How many epochs are needed?

In [None]:
from keras.callbacks import EarlyStopping

num_layers = 5
N = 100

input_dim = 1

model = models.Sequential()

model.add(layers.Dense(N, input_dim=input_dim, activation='relu'))

# Create hidden layers
for h in range(num_layers):
    model.add(layers.Dense(N, activation='relu'))
    
model.add(layers.Dense(1, activation='linear'))

# Compile model
model.compile(loss='mean_squared_error', optimizer='adam')

# Fit model
no_reg_ES = model.fit(X_train, Y_train, epochs=2500, batch_size=64, validation_split=0.2, 
                     callbacks=[EarlyStopping(monitor='val_loss', patience=5)])

In [None]:
y_pred_ES = model.predict(X_range)

fig, ax = plt.subplots(1, 1, figsize=(10,8))

ax.plot(X_true, Y_true, color='k', ls='-.', lw=4, label='True function')
ax.plot(X_train, Y_train, '.', label='Training data')
ax.plot(X_test, Y_test, ls='', marker='^',  ms=12, label='Test data')
ax.plot(X_range, y_pred, lw=4, color='r', label='Prediction')
ax.plot(X_range, y_pred_ES, lw=4, ls=':', color='b', label=r'Early Stopping')

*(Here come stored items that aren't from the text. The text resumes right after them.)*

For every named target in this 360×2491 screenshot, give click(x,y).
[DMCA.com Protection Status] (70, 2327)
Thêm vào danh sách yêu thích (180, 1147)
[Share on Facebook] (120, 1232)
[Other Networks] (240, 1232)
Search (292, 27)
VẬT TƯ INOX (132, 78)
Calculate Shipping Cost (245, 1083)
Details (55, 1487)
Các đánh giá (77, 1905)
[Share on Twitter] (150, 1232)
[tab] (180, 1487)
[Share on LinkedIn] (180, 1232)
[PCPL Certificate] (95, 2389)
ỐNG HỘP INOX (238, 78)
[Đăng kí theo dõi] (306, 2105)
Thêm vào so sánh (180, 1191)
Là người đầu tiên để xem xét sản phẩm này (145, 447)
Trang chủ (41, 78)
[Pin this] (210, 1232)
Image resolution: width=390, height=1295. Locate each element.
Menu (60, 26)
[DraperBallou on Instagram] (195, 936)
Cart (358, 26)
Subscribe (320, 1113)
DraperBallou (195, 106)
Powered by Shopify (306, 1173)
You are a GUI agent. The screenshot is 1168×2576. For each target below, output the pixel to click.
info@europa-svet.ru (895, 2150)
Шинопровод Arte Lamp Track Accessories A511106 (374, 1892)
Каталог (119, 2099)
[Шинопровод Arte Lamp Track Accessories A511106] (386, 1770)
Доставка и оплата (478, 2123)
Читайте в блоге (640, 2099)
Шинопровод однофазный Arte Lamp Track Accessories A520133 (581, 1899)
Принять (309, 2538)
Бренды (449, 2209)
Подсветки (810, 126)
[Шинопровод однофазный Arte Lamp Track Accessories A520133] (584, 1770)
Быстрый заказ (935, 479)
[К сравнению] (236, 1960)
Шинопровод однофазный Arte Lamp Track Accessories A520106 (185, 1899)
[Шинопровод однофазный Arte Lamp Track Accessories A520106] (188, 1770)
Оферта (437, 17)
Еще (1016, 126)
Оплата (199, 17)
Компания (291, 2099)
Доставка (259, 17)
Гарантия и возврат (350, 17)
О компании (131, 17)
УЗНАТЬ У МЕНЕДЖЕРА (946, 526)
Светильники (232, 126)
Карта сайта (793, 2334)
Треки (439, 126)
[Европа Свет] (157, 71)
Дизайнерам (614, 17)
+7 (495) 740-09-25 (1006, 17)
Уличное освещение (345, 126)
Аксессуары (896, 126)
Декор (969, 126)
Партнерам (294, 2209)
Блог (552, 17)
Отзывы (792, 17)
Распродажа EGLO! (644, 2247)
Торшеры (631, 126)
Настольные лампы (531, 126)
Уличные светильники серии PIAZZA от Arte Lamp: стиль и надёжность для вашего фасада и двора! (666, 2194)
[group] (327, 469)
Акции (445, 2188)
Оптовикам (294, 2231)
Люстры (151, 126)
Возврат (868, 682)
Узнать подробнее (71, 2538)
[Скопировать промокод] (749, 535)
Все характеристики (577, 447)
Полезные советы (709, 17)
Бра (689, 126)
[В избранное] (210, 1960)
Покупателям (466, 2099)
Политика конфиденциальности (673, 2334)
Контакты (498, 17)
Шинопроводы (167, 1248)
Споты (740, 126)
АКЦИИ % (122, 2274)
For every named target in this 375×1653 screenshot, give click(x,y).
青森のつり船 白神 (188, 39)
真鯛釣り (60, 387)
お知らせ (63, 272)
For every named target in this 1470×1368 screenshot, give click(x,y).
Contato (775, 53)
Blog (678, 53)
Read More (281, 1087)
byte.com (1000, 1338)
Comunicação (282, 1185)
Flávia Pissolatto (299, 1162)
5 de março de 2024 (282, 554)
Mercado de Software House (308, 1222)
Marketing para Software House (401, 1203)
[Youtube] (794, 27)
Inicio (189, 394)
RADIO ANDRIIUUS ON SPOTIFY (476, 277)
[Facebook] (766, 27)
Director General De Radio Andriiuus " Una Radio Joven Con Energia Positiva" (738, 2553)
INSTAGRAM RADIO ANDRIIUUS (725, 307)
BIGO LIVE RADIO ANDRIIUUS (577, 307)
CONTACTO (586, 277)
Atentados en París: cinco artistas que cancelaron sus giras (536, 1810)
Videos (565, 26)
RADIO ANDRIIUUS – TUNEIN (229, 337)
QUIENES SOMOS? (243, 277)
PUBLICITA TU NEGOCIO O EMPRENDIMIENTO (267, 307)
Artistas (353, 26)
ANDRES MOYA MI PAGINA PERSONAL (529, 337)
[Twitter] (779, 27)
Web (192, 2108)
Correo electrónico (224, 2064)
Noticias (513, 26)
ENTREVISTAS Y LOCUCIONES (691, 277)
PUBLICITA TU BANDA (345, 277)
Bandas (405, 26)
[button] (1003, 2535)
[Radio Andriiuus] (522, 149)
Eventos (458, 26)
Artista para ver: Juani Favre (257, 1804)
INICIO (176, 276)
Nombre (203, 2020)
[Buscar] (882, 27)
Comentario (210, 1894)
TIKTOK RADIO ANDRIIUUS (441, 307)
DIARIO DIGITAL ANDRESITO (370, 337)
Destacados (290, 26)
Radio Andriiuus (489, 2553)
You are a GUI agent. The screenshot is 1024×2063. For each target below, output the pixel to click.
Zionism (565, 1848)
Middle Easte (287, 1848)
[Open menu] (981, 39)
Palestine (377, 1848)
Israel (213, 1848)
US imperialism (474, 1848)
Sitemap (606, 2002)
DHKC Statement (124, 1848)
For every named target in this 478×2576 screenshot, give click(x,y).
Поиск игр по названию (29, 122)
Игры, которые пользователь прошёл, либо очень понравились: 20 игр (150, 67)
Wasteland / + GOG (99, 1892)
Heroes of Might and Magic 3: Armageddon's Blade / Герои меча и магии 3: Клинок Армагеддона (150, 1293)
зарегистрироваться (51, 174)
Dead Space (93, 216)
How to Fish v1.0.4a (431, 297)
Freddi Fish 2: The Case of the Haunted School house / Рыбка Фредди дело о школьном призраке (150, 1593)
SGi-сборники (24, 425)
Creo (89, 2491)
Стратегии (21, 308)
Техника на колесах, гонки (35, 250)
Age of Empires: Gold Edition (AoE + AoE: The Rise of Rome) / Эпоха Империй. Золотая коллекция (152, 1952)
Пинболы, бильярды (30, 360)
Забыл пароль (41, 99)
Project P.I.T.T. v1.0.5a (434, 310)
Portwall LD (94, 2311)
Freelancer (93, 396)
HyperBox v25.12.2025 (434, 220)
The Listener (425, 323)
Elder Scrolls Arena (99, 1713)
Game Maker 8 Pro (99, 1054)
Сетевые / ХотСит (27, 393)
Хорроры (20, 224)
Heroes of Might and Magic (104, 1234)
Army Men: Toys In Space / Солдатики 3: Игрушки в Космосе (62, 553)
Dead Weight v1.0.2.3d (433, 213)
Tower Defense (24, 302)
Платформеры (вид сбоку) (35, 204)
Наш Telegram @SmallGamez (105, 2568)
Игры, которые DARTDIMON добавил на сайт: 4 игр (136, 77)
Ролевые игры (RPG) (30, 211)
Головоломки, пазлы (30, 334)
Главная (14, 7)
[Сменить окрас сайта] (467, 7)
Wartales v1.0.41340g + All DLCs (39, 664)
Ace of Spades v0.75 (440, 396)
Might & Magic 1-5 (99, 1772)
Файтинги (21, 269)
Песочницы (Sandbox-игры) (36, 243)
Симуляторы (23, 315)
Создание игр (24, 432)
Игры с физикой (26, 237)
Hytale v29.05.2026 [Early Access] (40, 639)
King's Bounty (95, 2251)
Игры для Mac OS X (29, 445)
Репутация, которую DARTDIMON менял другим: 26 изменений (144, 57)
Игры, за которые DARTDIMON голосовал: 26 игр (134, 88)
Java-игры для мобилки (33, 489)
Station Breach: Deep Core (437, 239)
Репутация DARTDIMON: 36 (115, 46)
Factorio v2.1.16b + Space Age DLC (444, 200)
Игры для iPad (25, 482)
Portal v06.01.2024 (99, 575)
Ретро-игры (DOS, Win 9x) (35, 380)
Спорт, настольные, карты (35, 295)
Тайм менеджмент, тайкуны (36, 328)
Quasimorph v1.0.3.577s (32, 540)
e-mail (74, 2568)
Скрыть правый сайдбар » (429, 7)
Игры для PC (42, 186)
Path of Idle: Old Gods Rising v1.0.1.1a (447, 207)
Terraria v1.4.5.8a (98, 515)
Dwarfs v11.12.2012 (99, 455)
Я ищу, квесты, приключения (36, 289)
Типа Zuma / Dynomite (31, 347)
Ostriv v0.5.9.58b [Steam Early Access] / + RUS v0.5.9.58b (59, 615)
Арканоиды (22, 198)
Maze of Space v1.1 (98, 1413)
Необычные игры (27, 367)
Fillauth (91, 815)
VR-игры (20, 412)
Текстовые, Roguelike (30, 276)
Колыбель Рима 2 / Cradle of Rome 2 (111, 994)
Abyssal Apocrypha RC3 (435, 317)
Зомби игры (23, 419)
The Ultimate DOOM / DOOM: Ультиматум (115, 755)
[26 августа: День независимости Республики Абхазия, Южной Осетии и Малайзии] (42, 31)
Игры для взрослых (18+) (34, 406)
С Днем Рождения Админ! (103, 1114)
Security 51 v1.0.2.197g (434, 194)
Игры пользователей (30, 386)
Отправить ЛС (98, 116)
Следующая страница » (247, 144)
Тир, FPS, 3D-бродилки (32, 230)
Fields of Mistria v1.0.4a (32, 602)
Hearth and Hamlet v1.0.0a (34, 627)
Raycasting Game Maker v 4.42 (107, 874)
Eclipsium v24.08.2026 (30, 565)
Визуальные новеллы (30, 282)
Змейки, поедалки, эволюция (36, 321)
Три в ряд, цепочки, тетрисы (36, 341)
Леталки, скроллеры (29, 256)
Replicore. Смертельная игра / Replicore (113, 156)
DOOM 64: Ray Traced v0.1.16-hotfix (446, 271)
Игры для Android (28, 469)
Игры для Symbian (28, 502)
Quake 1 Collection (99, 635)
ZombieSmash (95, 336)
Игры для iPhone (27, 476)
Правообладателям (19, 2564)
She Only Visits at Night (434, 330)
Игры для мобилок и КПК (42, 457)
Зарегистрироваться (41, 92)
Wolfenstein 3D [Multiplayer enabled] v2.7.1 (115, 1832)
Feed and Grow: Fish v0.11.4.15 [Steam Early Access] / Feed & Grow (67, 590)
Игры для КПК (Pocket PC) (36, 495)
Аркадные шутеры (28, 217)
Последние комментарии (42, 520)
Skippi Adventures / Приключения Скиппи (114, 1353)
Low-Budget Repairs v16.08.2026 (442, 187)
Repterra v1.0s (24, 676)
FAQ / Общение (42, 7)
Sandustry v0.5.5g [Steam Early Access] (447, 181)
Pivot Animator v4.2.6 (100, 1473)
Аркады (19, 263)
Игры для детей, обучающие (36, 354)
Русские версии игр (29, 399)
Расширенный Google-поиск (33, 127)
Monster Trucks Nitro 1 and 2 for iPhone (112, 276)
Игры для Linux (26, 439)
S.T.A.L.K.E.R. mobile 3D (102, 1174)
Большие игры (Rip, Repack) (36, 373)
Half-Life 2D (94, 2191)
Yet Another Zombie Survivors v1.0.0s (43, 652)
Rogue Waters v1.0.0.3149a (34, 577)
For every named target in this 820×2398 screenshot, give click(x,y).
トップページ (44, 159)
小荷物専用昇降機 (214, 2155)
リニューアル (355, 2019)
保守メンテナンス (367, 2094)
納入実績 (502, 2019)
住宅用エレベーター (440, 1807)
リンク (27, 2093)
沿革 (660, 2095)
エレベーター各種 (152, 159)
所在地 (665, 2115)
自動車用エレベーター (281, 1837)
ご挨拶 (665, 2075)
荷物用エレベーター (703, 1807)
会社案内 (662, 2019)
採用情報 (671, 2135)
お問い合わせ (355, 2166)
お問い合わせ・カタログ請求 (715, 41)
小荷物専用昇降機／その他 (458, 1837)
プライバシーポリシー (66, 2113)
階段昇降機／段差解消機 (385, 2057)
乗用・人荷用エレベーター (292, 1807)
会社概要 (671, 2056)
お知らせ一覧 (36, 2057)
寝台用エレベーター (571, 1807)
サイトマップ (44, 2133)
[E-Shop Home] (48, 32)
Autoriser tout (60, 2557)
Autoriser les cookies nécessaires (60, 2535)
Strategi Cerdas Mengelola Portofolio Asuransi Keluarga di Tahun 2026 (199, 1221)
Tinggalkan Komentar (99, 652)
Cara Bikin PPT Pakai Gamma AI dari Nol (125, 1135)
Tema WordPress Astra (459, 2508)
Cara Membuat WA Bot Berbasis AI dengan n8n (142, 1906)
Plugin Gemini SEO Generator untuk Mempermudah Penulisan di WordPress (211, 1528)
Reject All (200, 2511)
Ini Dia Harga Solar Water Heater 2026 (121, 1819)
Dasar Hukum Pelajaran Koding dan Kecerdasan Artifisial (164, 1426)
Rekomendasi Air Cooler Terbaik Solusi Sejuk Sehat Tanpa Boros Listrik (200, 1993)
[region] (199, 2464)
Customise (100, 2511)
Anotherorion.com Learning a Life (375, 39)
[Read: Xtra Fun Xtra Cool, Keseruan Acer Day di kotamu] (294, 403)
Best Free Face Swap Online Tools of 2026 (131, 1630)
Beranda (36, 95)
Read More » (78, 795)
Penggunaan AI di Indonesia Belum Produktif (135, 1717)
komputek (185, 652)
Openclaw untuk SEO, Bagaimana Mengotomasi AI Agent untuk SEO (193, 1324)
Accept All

ax.set_xlabel(r'$X$', fontsize=20)
ax.set_ylabel(r'$Y$', fontsize=20)
ax.tick_params(labelsize=20)

ax.legend(loc=3, ncol=2, fontsize=20)

plt.show()

The solution should looks pretty good.  Of course, we had to play with the `patience` parameter.

# Dropout
Remind them what it is.

In [None]:
from keras.callbacks import EarlyStopping
from keras.constraints import maxnorm

num_layers = 5
N = 100

input_dim = 1

model = models.Sequential()

model.add(layers.Dense(N, input_dim=input_dim, activation='relu'))
#model.add(layers.Dropout(1.0))

# Create hidden layers
for h in range(num_layers):
    model.add(layers.Dense(N, activation='relu', kernel_constraint=maxnorm(3)))
    model.add(layers.Dropout(0.5))

model.add(layers.Dense(1, activation='linear'))

# Compile model
model.compile(loss='mean_squared_error', optimizer='adam')

# Fit model
no_reg_dropout = model.fit(X_train, Y_train, epochs=250, batch_size=64, validation_split=0.2)

In [None]:
y_pred_dropout = model.predict(X_range)

fig, ax = plt.subplots(1, 1, figsize=(10,8))

ax.plot(X_true, Y_true, color='k', ls='-.', lw=4, label='True function')
ax.plot(X_train, Y_train, '.', label='Training data')
ax.plot(X_test, Y_test, ls='', marker='^',  ms=12, label='Test data')
ax.plot(X_range, y_pred, lw=4, color='r', label='Prediction')
ax.plot(X_range, y_pred_ES, lw=4, ls='--', color='b', label=r'Early Stopping')
ax.plot(X_range, y_pred_dropout, lw=4, ls=':', color='m', label=r'Dropout')

ax.set_xlabel(r'$X$', fontsize=20)
ax.set_ylabel(r'$Y$', fontsize=20)
ax.tick_params(labelsize=20)

ax.legend(loc=3, ncol=2, fontsize=20)

plt.show()

In [None]:
L = no_reg_dropout.history['loss']
L_val = no_reg_dropout.history['val_loss']


fig, ax = plt.subplots(1,1, figsize=(10,6))

ax.plot(L, label='Training Loss')
ax.plot(L_val, label='Validation Loss')

ax.set_xscale('log')
ax.set_yscale('log')

ax.set_xlabel(r'Epochs', fontsize=20)
ax.set_ylabel(r'Loss', fontsize=20)
ax.tick_params(labelsize=20)

ax.legend(loc=1, fontsize=20)

plt.show()

# Extra: `GPU` on `AWS`
Have them redo the calculations on `AWS` using a `GPU` instance.